Detecting and removing a loop in a linked list is a classic problem in computer science. A loop in a linked list means that traversing the list will lead to an infinite loop. These loops can arise accidentally in certain operations, and it's vital to detect and remove them to ensure the list functions correctly. This blog post walks you through a C++ program that uses Floyd's Cycle-Finding algorithm, also known as the "tortoise and the hare" approach, to detect and remove such loops.

2. Program Overview

The program will:

1. Implement a linked list with methods for:

- Adding nodes.

- Detecting a loop.

- Removing the loop.

2. Utilize the "tortoise and hare" approach to detect and subsequently remove the loop.

3. Demonstrate the implementation in a main program.

3. Code Program

#include<iostream>
using namespace std;

class Node {
public:
    int data;
    Node* next;
    Node(int val) : data(val), next(nullptr) {}
};

class LinkedList {
public:
    Node* head;
    LinkedList() : head(nullptr) {}

    void push(int data) {
        Node* newNode = new Node(data);
        newNode->next = head;
        head = newNode;
    }

    // Function to detect loop using Floyd’s cycle-finding algorithm
    bool detectLoop() {
        Node* slow = head;
        Node* fast = head;
        while (slow && fast && fast->next) {
            slow = slow->next;           // Move slow by one step
            fast = fast->next->next;     // Move fast by two steps
            if (slow == fast) {          // If they meet, then loop exists
                removeLoop(slow);        // Call the function to remove loop
                return true;
            }
        }
        return false;
    }

    // Function to remove loop
    void removeLoop(Node* loopNode) {
        Node* ptr1 = loopNode;
        Node* ptr2 = loopNode;

        // Count the number of nodes in the loop
        int k = 1;
        while (ptr1->next != ptr2) {
            ptr1 = ptr1->next;
            k++;
        }

        ptr1 = head;

        // Move ptr2 to k nodes ahead
        while (k--) {
            ptr2 = ptr2->next;
        }

        // Move both pointers at same pace, they'll meet at loop start
        while (ptr2 != ptr1) {
            ptr1 = ptr1->next;
            ptr2 = ptr2->next;
        }

        // Move ptr2 to the last node
        while (ptr2->next != ptr1) {
            ptr2 = ptr2->next;
        }

        ptr2->next = nullptr;  // Break the loop
    }

};

int main() {
    LinkedList list;
    list.push(10);
    list.push(20);
    list.push(30);
    list.push(40);

    // Creating a loop for testing
    list.head->next->next->next->next = list.head->next;

    if (list.detectLoop())
        cout << "Loop detected and removed!" << endl;
    else
        cout << "No loop detected." << endl;

    return 0;
}

Output:

Loop detected and removed!

4. Step By Step Explanation

1. A Node class is utilized to define each node of the linked list, and the LinkedList class provides methods to manipulate the list.

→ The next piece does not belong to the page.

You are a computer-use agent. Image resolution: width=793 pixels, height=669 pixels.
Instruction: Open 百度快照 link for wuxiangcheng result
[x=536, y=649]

2. The push method adds a new node to the start of the list.

3. The detectLoop method employs Floyd’s cycle-finding algorithm. It uses two pointers (often termed as tortoise and hare). While traversing the list, if there's a loop, the two pointers will eventually meet.

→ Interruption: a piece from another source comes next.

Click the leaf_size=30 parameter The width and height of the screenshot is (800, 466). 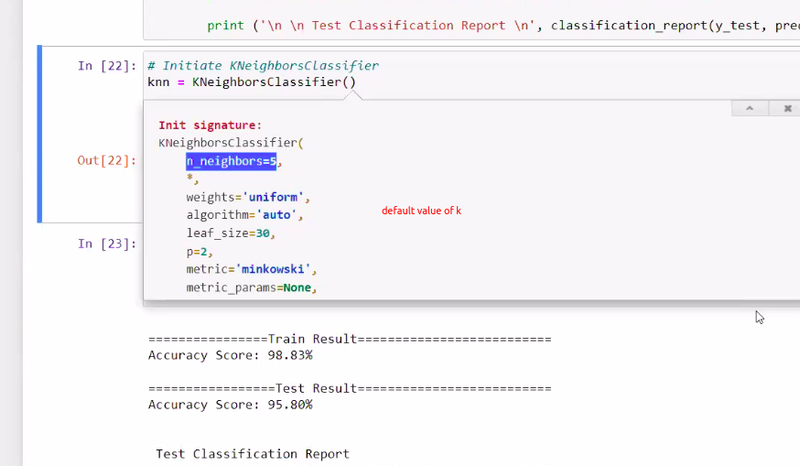click(229, 233)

4. Once a loop is detected, the removeLoop method is invoked. It first determines the number of nodes in the loop. Next, by using two pointers, it identifies the starting node of the loop. One of the pointers is then moved through the loop to reach the last node, and the loop is broken.

5. The program ends by demonstrating the loop detection and removal process.

The included comments further elucidate each step of the process.